* **Exercise aim**: For each line of the data below, test for "agent". Report only the number of lines that pass.

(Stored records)
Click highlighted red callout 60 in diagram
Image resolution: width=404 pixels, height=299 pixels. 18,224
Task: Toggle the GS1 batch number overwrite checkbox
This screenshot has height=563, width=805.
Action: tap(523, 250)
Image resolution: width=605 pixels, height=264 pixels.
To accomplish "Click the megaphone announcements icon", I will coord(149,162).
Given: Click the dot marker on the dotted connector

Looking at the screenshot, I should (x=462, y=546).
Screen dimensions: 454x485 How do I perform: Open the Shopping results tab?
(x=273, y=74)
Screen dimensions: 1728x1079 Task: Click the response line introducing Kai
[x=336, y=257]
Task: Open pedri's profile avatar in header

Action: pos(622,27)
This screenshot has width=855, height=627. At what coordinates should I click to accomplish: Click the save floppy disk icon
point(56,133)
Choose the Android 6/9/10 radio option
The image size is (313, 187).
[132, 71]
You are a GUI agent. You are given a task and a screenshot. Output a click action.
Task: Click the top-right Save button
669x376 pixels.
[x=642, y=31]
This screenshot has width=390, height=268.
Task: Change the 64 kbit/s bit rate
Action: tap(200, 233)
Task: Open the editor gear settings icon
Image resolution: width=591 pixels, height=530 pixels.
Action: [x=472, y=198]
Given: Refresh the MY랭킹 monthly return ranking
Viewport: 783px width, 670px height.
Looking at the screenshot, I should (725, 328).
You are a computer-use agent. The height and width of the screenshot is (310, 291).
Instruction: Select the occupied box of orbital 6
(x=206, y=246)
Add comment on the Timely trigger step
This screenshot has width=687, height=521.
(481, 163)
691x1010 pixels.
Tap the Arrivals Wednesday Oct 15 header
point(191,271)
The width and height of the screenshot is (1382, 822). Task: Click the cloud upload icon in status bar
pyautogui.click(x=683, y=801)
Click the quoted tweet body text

* **Response for this exercise**: 2